I’m a runner, not a fast one – quite possibly the slowest runner you have ever seen – but I am a runner. That’s part of who I am. I am also a writer, a student, a hamster care-taker, a wife, a daughter, a sister. I am a dreamer, a Taurus, a dragon, a fearless warrior, a frighten wallflower. All of these things define, who I am, from the inside and out and yet, I’m often lost within myself. I struggle a lot with becoming the person I want to be and I struggle trying to find out why I want to be that person.
I have this idea in my head, of who I ought to be. Someone that cares, someone that achieves, someone that reaches goals, someone that is persistent and compassionate. I want to be all of these things and many more. I have struggled with trying to find out who I was since I was 14.
I always thought, that by the time I was 25, I’d have a good job and a sound education, that I would be politically engaged as well and that I would already know, who I was and that I would have it all figured out. Silly 14-year old me, thought the older, much wiser me, would know, what to do. Well, turns out, she doesn’t. Not even a little bit.
In the back of my head, I feel the pressure of having to change, for the better (whatever that means). I guess it stems from one of my all time favorite songs from Michael Jackson’s “Man in the Mirror”, not only is it a catchy tune, but I absolutely love the lyrics:
“I’m Starting With The Man In The Mirror,
I’m Asking Him To Change His Ways
And No Message Could Have Been Any Clearer
If You Wanna Make The World A Better Place
Take A Look At Yourself, And Then Make A Change”
Making a change… That’s what I ought to do.
I think, trying to figure out, who we are and how to make that change is like reading a book without all its contents. Many times you get by skimming the pages, but what if all of a sudden a page is missing? What if you go from a princess living in fear of her own shadow to her becoming a strong-minded, independent heroine that lived happily ever after without knowing how the transformation happened? What do you do then?

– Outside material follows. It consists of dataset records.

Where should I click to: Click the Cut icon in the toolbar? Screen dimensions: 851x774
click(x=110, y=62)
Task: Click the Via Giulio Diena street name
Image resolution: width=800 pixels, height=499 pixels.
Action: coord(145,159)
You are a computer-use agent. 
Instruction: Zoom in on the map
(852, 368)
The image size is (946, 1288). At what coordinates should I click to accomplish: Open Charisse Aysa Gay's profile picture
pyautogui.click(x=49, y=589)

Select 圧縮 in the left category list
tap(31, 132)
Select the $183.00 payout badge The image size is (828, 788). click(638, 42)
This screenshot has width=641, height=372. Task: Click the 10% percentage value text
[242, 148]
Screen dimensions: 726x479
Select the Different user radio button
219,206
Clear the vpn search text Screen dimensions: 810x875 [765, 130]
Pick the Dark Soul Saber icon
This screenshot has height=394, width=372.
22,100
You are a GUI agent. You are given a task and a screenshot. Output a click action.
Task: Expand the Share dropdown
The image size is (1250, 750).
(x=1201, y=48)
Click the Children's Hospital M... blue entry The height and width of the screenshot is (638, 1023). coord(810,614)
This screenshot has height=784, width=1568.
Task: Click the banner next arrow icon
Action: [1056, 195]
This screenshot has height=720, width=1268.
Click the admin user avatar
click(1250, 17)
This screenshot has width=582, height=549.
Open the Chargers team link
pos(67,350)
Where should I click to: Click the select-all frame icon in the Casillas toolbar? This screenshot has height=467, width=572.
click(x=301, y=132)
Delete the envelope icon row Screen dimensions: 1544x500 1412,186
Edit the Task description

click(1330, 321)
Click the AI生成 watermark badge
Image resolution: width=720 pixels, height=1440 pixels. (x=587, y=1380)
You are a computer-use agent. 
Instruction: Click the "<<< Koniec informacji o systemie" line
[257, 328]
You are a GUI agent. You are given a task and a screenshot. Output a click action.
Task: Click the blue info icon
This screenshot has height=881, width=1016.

I don’t really know, what you do then, my best guess is, try to find a different copy of the same book and read the missing page, but when it comes to my life? Well, I guess, I have to do what everyone else does, trying to become smarter, trying to be more engaged, see what defines me and then throw all of it over board and do a 180 degree course correction, because thankfully, there is no right or wrong in this scenario.
For the longest time I thought that every decision I made was already predetermined, that who I was is who my parents taught me to be. The only flaw in this theory is, that my parents always let me make my own decisions from a very young age (what to wear, when to go to bed, what to eat or not to eat… And yes, some of these decisions ended in disasters!), and I don’t know if you ever dealt with any small kid, but let me tell you, I was unpredictable and sometimes and I still am, going form 1 to 100 in less than 30 seconds and back again, that’s just who I am.
What does that have to do with you? Well, I believe we all struggle with this idea of who we are and why. Unfortunately it’s not just fictions superheroes in Marvel comics that battle their demons, we all have our battles to fight.
But if you struggle as much as I do, here is my suggestion to you, get your pen and paper (or your preferred electronic device, on which you take notes on) and get working. Even if you’re not a writer, I urge you to write your own story. Fill in the blanks of your own missing page and then change it once, twice, a hundred times, because, as with every work where we put our heart and soul in, it will never be quite finished and that’s okay. As long as you keep working at it, and as long as you work towards your goals, you can be proud of yourself and write your own missing page.